5-103 闇の世界2






暗がりの中、サヤは穴の中に手を入れてみた。



腕が穴の中の岩のとがったところが当たり、ゆっくりと進めても肌に擦れて痛みが生じる……はずだったが、不思議と痛み起きていなかった。

指をゆっくりと曲げていき、自分の身体を引っ張るように穴の中の奥へと導いていく。

次第に肘がはいり、肘と肩の中間点まで進めた頃、肘も曲げることができなくなってきたため抜けなくなることへの不安も芽生え始めた。


(もういいか……ただの穴のようだし)



そう思ったサヤは身体を引き、腕を穴から抜こうとした。



「――なっ!?」




その瞬間、サヤの中指が何かに捕まれたような感覚が伝わってきた。

サヤは必死に自分の腕を抜こうとしたが、痛くはないが自分の指がちぎれそうな感じがしため、一度引き抜く力を抜いた。



『……』



何か身体に直接話しかけてくるが、ノイズが多くて聞き取ることができない。

それに加えて、何が起きたことのかわからない未知なものに対する不安が、サヤの五感を鈍らせていた。

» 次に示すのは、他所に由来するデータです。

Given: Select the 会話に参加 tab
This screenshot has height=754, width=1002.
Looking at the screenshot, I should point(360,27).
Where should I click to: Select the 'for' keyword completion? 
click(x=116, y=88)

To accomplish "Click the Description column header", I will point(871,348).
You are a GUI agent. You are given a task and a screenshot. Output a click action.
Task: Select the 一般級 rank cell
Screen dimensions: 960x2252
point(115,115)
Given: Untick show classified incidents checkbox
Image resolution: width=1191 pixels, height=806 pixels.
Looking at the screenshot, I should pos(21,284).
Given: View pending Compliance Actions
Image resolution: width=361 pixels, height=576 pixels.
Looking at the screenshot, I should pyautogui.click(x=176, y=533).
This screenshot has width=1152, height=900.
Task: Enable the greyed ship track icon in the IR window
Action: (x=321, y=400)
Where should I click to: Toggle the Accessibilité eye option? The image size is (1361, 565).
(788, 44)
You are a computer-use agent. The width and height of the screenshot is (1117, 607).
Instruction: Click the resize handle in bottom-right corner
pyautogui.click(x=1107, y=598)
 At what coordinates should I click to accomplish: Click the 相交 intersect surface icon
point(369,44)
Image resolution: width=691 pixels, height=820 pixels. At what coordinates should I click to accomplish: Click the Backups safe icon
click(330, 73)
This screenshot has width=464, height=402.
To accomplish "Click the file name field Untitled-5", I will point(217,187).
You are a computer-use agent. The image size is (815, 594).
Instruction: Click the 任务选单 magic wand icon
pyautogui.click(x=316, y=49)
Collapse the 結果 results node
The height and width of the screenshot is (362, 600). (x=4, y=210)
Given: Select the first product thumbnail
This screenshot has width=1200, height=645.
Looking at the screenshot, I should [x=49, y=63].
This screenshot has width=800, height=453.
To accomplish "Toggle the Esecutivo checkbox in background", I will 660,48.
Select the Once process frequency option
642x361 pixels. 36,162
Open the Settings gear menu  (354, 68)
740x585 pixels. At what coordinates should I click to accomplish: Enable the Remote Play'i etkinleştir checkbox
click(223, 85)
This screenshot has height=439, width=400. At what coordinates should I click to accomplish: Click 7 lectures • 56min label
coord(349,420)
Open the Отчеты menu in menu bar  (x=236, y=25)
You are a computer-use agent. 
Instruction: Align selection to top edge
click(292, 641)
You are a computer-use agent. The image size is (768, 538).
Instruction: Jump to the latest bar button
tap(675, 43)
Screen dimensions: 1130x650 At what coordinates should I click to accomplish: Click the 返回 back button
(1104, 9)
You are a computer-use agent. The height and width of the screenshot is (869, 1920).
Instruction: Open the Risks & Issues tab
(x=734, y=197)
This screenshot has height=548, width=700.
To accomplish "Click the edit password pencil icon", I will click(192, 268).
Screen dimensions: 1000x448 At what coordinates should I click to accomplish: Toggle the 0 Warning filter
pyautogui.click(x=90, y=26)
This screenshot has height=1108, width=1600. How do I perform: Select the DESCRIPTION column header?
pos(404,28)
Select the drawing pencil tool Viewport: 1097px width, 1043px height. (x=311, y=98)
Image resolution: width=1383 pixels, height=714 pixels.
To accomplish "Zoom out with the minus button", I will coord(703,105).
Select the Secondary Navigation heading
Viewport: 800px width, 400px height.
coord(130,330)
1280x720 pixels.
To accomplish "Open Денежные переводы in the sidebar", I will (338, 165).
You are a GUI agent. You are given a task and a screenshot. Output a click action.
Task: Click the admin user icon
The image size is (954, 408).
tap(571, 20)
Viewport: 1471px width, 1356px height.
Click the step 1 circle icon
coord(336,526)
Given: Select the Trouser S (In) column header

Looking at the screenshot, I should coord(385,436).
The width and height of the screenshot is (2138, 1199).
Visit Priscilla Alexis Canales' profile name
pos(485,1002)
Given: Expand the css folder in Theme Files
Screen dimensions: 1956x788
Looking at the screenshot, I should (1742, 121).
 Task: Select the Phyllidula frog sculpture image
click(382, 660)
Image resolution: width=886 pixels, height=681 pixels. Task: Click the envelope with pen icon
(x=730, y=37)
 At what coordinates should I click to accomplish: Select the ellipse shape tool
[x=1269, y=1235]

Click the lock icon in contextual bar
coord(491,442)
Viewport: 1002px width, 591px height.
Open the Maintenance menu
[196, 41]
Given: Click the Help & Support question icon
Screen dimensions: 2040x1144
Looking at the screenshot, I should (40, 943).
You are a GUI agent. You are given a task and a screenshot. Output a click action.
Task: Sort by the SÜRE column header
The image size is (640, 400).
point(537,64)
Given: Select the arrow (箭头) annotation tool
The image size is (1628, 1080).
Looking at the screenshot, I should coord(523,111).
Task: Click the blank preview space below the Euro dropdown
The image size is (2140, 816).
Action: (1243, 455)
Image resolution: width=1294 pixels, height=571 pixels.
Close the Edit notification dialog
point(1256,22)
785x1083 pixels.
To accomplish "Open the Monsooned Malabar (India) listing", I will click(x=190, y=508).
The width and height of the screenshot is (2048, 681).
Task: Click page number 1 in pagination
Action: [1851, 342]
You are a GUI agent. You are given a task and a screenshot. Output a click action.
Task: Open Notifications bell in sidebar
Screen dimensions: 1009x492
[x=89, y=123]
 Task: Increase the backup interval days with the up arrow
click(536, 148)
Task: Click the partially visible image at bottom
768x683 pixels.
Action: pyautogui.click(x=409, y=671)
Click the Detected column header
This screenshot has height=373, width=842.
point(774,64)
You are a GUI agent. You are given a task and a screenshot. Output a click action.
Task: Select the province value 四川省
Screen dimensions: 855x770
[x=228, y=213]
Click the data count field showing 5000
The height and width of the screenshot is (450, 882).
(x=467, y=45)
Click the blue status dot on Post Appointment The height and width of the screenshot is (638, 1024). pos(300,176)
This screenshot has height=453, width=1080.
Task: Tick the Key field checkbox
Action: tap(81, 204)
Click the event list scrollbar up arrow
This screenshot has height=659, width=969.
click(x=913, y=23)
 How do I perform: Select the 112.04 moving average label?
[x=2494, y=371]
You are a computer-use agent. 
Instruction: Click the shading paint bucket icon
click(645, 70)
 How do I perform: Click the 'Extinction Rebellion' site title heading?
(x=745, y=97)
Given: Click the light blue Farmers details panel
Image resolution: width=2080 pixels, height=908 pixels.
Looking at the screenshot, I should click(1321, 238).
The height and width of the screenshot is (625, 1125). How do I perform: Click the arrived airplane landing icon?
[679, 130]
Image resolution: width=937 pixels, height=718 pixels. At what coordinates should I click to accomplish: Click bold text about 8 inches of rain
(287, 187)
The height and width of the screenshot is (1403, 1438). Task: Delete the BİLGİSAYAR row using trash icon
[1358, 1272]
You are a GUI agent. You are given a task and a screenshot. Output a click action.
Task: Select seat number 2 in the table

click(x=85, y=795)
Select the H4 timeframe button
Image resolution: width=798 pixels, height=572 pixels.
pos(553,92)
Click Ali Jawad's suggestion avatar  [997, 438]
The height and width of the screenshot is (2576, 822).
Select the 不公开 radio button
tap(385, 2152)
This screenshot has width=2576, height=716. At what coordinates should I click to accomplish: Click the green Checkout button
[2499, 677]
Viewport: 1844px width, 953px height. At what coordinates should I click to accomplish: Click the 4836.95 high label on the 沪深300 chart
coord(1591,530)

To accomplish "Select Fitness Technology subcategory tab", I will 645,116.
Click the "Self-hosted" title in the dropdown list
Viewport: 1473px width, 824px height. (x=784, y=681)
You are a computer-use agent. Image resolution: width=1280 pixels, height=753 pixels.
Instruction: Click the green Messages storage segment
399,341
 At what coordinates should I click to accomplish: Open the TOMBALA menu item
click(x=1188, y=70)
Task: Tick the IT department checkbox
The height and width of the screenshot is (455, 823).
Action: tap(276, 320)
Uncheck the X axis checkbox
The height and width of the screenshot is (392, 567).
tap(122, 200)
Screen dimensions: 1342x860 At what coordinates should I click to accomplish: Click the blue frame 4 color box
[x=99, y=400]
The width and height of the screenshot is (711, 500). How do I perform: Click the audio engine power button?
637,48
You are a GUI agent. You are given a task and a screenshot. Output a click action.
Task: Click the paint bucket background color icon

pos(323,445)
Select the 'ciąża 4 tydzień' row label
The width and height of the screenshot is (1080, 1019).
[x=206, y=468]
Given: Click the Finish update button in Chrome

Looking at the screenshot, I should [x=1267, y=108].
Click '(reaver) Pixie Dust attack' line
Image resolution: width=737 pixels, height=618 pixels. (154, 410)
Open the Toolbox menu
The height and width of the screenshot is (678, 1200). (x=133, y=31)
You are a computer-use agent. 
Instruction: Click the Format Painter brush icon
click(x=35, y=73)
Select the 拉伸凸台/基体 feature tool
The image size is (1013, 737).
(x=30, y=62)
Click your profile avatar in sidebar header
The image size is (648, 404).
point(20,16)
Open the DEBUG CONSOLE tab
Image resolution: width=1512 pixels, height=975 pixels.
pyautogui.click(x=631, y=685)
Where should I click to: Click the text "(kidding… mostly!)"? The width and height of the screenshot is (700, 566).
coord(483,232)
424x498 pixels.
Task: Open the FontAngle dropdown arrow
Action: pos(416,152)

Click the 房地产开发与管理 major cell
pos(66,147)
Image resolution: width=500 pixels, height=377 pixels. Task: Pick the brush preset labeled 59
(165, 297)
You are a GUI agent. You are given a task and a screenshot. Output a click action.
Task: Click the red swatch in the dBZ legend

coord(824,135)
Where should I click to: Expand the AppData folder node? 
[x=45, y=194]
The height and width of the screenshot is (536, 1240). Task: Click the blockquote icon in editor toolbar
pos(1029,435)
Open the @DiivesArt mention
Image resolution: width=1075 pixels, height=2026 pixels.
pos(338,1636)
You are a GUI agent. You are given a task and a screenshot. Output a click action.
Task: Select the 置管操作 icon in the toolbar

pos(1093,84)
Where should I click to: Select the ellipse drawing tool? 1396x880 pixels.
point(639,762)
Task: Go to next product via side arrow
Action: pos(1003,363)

しかし、サヤに話しかけようとしている存在は、それを待ってはくれない。

次の瞬間、洞窟の空気を含むすべてがこの突き当たった場所に向かって吸い込まれていく。




「いて!……おい!……やめっ!……痛っ!」



枯れ葉、石、虫など何がぶつかってきたのかわからないほど、その引き寄せられた先にいるサヤの身体にぶつかってくる。

実際には痛みを感じることはないが、その重みと感触が古い記憶を思い起こさせた。

数十秒間その現象に耐えると、吸引の力が消えて身体を傷つけるものはなくなった。

安心して腕を抜こうとしたが、まだ中指が自由になっていないことに気付き、再び暗い気持ちになった。



「はァ……これ、どうし……げぇっ!?」



サヤは風のような圧力で、一瞬にして洞窟の外に向かって押し出された。

穴にハマっていた腕は一瞬にして穴から抜け出したが、おろし金のように腕は引っ掛けられたような削れた感覚が一気に伝わってきた。


それよりも弾き飛ばされた衝撃の勢いで飛ばされて、バウンドして地面にぶつかるごとに三回程身体が回転した。

四回転目には……いかなかった。


サヤは枯れた草や石や虫などと一緒に、崖の外へ放り出されてしまった。




「くっ!?眩しい……けど」



この瞬間、サヤは重力の影響を受けずに空中を移動していた。

それが今までにないほど、気持ちよく清々しい体感だった。



その時間は終わりを迎える……

はじき出された速度は失速し、身体の重さを感じるようになり空を飛ぶことを許されない生き物は、重力に引きずり降ろされていく。




こんな時でも、サヤには恐怖は感じない。

それよりも、これから起こる出来事について思考を巡らせる。

先ほどもそうだったが、どうやら痛みを感じない身体になったようだ。

この身体が地面に叩きつけられたり、運悪く眼下に見える木々に付く刺さってしまった場合にどうなってしまうのだろうかと。


進行する速度に対し重力が勝ってきたため、サヤの身体は地面に向かって加速し始めた。

きっと十数秒のうちにこの身体はどうにかなってしまうであろう。



その時。

先ほどは聞こえなかった音が、今ははっきりと聞こえるようになり、サヤの頭の中に語り掛けてきた。